▶ _Saved data entries_:
**********
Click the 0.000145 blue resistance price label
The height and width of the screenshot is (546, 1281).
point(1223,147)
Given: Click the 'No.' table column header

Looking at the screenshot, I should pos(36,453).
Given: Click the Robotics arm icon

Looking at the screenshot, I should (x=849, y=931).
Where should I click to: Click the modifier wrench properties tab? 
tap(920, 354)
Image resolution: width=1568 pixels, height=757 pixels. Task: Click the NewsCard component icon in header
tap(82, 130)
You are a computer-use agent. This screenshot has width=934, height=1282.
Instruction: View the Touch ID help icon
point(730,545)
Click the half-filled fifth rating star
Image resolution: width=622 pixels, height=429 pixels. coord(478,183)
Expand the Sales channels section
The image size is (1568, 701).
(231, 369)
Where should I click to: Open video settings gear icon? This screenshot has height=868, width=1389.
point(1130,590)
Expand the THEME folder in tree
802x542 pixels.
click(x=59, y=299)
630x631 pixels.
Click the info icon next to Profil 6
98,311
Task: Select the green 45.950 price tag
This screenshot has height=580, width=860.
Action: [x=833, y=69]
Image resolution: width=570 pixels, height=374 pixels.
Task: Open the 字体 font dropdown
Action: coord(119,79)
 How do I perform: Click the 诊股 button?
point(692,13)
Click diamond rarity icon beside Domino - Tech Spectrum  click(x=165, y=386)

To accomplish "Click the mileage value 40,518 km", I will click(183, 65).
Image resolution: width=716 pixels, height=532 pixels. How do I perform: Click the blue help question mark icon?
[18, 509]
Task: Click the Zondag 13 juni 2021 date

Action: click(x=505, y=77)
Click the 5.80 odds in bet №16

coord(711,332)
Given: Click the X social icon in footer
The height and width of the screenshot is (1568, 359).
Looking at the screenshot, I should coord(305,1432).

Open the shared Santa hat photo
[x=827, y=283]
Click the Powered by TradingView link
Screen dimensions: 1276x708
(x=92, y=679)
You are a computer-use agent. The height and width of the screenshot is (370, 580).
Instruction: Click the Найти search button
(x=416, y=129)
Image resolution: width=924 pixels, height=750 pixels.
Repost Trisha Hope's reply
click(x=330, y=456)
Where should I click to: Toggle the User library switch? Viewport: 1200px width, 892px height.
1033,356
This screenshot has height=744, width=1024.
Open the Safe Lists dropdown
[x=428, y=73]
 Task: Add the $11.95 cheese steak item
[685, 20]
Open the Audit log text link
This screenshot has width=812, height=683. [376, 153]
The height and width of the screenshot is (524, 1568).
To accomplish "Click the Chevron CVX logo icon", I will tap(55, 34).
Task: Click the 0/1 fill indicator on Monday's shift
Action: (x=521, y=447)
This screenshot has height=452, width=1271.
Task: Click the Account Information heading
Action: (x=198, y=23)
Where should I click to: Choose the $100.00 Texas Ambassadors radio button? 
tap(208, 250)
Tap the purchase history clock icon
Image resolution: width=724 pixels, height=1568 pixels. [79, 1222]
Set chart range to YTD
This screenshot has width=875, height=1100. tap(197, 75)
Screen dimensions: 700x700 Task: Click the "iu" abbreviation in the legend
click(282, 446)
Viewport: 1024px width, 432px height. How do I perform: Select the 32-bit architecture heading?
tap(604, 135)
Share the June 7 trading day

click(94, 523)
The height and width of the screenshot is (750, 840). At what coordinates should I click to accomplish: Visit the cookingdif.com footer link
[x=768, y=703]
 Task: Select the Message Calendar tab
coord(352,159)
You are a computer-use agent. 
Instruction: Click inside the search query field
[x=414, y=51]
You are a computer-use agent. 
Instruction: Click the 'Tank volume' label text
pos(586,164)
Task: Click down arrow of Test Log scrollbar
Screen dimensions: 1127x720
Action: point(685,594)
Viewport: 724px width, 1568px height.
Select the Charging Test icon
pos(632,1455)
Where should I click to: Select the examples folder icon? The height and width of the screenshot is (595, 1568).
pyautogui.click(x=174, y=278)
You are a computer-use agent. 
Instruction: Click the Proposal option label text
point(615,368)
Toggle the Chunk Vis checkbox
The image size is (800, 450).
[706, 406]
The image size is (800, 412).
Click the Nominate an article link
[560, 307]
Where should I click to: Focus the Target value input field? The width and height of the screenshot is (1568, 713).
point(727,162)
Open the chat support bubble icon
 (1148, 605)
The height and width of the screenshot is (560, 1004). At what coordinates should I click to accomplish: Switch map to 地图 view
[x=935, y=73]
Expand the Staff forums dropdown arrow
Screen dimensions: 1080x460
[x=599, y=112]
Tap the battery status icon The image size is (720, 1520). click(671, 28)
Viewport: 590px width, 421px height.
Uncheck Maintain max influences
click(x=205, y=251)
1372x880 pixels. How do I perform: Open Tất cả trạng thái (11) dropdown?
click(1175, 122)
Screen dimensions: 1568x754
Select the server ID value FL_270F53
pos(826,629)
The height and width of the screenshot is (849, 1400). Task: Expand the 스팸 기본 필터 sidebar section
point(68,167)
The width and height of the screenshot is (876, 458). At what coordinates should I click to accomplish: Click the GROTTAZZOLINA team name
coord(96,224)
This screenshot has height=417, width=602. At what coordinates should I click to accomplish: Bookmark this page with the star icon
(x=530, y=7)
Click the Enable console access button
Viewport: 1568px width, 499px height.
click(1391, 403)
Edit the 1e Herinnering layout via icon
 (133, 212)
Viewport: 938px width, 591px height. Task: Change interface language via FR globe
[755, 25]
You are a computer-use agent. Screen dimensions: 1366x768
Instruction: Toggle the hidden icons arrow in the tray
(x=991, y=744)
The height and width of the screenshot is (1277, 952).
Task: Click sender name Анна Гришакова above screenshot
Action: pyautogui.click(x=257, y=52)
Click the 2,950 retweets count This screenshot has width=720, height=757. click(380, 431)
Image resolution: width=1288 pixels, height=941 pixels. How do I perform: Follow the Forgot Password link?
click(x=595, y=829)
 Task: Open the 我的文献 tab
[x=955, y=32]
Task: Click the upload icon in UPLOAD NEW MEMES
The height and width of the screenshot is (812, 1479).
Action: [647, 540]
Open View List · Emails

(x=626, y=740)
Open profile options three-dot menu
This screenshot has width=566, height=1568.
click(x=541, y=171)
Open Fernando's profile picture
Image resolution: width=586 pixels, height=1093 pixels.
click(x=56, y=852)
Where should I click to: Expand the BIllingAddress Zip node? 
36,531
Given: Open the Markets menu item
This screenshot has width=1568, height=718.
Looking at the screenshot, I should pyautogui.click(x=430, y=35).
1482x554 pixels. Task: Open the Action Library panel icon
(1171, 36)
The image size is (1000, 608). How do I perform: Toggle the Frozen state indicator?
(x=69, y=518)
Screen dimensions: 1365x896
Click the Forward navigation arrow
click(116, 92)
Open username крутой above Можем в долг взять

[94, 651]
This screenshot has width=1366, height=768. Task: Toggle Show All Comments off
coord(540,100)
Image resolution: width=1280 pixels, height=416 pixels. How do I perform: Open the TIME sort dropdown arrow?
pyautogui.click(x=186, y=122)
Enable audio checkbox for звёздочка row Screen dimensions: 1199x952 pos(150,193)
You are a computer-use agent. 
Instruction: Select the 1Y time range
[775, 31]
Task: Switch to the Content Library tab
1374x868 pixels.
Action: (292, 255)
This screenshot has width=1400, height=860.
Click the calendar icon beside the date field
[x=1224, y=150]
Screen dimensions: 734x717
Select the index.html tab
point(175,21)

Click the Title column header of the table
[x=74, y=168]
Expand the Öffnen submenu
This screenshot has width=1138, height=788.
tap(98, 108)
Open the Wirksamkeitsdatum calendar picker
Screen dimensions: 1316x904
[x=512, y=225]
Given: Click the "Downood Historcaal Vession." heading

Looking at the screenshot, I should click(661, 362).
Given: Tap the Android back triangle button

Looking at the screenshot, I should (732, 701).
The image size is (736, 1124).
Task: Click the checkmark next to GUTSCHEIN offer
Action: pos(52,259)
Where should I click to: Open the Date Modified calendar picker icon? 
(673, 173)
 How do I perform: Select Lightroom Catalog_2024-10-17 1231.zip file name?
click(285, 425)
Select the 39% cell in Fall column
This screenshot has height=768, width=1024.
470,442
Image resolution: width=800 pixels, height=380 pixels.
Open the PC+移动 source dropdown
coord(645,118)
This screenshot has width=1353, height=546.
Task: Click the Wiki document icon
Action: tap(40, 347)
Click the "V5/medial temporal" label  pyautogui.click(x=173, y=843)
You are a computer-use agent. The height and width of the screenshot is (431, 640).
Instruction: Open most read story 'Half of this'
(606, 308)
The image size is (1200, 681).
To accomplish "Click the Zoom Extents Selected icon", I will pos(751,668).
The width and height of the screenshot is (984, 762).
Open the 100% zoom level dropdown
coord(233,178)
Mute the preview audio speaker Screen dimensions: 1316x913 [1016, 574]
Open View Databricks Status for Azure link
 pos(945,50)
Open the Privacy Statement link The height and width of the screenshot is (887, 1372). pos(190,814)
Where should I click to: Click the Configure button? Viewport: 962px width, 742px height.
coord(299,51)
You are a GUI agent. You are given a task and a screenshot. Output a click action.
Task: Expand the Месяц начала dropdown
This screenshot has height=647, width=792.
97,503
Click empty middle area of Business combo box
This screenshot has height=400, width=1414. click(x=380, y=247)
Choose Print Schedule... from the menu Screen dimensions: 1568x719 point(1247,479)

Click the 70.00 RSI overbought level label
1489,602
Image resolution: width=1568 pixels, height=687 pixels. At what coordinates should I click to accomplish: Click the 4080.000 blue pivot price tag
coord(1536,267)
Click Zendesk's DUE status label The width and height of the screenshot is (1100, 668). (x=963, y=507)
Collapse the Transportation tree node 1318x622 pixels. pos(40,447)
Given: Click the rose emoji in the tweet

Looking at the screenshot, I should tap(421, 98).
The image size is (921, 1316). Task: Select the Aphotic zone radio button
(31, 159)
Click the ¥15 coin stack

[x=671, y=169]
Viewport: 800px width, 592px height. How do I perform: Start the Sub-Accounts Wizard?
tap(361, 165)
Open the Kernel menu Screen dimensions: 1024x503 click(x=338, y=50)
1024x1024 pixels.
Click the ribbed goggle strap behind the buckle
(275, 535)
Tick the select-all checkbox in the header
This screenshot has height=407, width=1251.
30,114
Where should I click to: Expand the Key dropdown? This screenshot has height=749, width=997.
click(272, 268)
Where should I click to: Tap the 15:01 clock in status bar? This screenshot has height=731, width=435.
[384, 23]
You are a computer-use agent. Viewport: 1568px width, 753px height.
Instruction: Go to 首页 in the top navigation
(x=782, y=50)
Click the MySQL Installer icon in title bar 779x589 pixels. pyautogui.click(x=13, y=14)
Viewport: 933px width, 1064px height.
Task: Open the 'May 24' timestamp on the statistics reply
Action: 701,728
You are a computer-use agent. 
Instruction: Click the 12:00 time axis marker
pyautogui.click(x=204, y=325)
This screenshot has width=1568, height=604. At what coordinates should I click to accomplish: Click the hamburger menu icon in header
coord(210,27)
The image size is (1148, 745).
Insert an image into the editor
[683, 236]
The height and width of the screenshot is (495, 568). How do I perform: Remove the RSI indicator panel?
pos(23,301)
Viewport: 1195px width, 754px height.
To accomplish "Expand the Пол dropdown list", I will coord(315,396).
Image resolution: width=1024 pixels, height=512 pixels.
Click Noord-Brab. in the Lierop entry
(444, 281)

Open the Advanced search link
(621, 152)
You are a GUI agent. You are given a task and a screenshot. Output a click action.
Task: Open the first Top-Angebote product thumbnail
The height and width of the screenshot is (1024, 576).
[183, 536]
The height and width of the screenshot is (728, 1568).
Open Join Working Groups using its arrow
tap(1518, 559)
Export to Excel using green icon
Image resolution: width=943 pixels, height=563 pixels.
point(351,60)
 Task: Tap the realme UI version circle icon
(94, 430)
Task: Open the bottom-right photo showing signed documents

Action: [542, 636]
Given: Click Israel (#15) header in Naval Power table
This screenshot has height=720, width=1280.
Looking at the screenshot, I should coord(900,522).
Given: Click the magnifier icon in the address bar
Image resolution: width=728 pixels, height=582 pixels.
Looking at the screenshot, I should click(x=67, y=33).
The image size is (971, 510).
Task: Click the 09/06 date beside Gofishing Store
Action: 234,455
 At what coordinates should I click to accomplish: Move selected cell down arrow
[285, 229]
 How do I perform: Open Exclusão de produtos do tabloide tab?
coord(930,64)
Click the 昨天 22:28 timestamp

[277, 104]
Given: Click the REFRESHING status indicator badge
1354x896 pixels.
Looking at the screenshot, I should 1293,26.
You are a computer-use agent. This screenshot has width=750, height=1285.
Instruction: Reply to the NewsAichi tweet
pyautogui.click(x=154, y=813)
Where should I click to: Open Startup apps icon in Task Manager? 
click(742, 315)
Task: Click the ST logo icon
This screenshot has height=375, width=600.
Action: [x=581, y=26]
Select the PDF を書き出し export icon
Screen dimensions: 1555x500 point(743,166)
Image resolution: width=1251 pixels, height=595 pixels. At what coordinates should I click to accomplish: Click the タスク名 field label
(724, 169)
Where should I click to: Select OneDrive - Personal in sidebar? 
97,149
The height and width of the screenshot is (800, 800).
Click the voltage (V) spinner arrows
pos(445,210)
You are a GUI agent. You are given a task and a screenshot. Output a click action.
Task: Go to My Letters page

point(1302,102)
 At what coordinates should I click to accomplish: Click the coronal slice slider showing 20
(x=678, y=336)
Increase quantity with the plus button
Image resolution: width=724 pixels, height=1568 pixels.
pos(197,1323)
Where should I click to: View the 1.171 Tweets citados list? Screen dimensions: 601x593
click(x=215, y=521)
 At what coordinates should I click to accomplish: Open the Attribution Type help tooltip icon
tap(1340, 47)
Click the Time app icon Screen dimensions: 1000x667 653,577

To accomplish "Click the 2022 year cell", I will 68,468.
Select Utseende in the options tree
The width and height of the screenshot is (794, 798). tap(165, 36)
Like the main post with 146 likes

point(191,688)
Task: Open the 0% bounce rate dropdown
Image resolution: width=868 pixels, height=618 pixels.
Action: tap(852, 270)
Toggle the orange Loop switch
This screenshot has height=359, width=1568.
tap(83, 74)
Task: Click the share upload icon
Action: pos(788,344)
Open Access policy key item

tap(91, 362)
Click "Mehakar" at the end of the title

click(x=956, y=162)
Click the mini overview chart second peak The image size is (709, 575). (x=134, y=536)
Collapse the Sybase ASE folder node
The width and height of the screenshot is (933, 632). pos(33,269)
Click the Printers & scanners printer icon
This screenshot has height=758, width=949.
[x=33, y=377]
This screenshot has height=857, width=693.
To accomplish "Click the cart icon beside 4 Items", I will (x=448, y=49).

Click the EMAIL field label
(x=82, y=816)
**********
▶ _GOAL OF THE EXERCISE_: Each line of the data above that contains the string "profile" should be counted; give only the total.

▶ _PROBLEM SOLUTION_: 2